I’m really enjoying the new book, The Loser Letters , by Mary Eberstadt. It’s fiction; it’s satire; it’s the attempt by a recent atheist convert to explain the problems of atheism to the upper level echelon of new atheists.
One of the elements I’ve observed is that atheists tend to be much better at deconstructing religious faith than they are are responding to criticisms of their beliefs/convictions. But critique of another’s ideas doesn’t establish one’s own. When theists put atheists into a corner about one or more of their ideas, atheists can learn how difficult it is to prove the view. How, for instance, does one prove there is no god? It is easier to criticize the beliefs of theists than prove the tenets of atheism. And it does little good for the debate to return fire by attacking the theists. Eberstadt’s points deserve refutation by proving them wrong or by establishing the contrary.
Letter three in Eberstadt’s book is about good works, and her fictional letter writer, A.F. Christian pleads for three things:
1. Focus on the bad works of Christians and pastors and the Catholic Church and the leaders. There’s plenty to feast on there.
2. Avoid getting into discussions of the good works of Christians, for their record is amazingly good.
3. Avoid getting into discussions of the charity work of atheists, because the story is not nice.
A deadly quote: “we Atheists are much better off emphasizing what the other side has done wrong rather than emphasizing anything we Brights have done right” (40).
For the bad, she mentions Catholic priests and liberal Protestant offerings. Kooks like Warren Jeffs.
Why do this? “because the actual evidence for claiming that Atheism will do as much good in the world as Christianity and other religions is embarrassingly against us” (42). What, she ponders, can the atheists say about the godless atheism at work in Nazism and Stalinism? And claiming they were religious underneath all that godless violence is like thinking underneath Paula Abdul you will find a fat bald male teetotaler (her analogy).

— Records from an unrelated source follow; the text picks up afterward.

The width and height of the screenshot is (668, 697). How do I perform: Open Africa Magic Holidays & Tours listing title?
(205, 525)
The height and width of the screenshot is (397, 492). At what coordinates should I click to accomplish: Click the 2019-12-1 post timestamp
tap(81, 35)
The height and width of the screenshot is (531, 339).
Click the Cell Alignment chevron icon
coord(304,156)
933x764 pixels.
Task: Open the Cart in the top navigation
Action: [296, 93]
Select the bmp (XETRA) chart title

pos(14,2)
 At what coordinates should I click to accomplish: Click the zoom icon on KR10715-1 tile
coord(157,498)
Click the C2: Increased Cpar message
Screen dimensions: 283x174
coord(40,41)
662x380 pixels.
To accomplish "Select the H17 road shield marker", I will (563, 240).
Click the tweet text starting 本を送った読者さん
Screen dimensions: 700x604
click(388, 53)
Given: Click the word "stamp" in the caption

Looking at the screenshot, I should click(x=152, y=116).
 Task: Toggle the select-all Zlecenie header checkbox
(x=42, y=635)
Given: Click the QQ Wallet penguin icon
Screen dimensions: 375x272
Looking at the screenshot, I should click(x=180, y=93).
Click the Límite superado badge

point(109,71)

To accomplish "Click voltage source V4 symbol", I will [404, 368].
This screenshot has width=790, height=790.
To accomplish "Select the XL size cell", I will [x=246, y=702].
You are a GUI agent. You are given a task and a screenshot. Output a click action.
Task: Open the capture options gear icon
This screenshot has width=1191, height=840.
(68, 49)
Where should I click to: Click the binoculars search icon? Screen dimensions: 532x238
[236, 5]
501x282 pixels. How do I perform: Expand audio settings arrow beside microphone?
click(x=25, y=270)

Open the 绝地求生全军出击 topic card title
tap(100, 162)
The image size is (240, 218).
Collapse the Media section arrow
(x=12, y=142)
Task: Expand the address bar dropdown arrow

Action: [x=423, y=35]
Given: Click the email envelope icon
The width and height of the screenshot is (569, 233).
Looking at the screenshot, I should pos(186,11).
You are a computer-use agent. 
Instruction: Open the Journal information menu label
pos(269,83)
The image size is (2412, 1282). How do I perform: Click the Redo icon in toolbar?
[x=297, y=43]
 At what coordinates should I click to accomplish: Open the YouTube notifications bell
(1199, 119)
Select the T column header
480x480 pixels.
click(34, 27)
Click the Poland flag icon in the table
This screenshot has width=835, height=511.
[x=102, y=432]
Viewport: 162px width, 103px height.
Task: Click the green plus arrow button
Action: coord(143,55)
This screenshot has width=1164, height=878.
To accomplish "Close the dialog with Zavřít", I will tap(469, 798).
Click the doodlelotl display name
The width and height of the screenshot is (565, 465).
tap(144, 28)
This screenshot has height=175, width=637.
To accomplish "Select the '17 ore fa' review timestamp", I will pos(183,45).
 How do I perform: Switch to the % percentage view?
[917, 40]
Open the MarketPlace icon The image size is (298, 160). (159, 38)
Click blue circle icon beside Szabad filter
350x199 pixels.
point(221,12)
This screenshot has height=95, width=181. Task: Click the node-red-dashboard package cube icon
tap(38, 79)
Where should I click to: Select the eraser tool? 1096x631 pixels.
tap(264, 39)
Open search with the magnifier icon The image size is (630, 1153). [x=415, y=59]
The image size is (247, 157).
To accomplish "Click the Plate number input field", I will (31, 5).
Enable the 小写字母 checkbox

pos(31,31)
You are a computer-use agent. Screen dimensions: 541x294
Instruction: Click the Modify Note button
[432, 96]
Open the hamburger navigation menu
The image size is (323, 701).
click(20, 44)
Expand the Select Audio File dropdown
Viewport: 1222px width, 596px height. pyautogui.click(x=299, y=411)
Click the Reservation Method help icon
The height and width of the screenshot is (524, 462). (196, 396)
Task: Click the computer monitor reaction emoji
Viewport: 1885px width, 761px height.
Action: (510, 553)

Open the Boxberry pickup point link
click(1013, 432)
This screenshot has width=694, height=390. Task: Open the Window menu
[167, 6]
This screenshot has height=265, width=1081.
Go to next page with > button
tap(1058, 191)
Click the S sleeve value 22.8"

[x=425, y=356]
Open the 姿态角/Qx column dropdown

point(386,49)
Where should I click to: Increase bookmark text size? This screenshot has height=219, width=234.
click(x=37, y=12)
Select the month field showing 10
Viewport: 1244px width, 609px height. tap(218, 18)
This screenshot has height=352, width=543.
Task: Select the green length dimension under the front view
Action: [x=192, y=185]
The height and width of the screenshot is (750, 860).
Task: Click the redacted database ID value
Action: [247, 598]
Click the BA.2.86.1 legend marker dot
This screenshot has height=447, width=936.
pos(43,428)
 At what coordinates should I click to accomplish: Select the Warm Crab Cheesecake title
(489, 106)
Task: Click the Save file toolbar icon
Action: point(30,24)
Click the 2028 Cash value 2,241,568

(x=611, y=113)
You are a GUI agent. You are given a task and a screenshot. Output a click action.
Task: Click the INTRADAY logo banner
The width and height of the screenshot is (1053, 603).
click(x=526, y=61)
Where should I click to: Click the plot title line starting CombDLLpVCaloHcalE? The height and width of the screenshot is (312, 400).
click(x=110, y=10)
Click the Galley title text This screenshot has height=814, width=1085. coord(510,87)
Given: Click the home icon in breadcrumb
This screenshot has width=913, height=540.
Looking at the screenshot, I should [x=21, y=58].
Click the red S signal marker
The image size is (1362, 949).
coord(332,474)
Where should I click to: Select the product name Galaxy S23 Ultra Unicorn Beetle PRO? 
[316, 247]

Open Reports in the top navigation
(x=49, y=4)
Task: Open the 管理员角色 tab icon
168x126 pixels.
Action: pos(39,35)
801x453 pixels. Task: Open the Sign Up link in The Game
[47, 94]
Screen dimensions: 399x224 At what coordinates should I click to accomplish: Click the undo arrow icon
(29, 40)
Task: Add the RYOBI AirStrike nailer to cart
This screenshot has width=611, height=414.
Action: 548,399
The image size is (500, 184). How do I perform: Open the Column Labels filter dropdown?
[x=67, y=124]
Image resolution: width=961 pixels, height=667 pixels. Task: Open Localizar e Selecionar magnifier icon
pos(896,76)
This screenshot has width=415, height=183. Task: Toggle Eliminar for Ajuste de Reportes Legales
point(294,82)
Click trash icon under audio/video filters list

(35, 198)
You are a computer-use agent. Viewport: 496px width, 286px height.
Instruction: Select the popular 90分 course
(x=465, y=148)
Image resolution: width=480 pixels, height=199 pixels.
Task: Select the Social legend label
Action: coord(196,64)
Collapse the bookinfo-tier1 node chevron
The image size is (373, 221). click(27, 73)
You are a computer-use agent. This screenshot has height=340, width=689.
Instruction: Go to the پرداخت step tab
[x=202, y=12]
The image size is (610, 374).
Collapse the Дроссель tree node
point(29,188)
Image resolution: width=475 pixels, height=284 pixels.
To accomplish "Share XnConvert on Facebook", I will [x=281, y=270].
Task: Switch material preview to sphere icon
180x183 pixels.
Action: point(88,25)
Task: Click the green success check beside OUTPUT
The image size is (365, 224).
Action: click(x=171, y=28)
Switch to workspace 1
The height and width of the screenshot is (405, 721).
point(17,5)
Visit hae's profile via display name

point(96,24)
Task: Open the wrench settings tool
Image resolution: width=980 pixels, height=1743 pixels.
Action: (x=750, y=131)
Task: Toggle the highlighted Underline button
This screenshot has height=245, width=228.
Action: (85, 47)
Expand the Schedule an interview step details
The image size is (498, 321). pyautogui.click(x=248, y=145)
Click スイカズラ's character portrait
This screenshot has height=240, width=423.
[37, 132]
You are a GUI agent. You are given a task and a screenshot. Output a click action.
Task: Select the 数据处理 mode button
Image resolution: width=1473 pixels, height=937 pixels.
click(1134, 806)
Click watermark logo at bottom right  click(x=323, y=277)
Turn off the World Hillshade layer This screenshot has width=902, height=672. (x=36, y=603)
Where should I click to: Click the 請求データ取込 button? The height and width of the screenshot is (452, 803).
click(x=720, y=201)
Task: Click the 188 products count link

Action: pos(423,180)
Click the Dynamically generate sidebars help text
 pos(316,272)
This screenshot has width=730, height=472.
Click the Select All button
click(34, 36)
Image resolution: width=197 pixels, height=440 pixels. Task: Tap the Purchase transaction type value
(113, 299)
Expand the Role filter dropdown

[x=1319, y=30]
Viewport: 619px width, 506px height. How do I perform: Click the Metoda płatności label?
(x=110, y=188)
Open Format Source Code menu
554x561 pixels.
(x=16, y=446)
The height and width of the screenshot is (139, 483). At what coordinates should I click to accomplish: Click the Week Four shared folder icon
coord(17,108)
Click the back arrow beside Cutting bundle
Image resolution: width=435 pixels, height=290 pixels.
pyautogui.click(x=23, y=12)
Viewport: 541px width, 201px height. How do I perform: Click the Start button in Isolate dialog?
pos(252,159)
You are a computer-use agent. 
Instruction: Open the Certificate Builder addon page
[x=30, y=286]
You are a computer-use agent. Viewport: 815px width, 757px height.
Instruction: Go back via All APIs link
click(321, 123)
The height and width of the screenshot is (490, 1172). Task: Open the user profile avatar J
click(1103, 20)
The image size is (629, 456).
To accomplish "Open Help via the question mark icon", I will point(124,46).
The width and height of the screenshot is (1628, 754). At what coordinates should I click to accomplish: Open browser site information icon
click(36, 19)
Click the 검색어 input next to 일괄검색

The fact is, the Dulls take care of the sick and care for the poor and build hospitals and their “god” tells them to, while our theories and sciences teach us that such hospitals don’t have Darwin’s name on them and we, the Atheists, “don’t want the kind of world in which Nature’s rejects, the sick and the old and the frail of any sort, flourish anyway” (51).
In brief: “their highest authority, Loser, tells them to care for the sick and weak, whereas ours, Nature, tells us the opposite” (51).
Tell Hitchens, she says, to knock it off about Mother Teresa.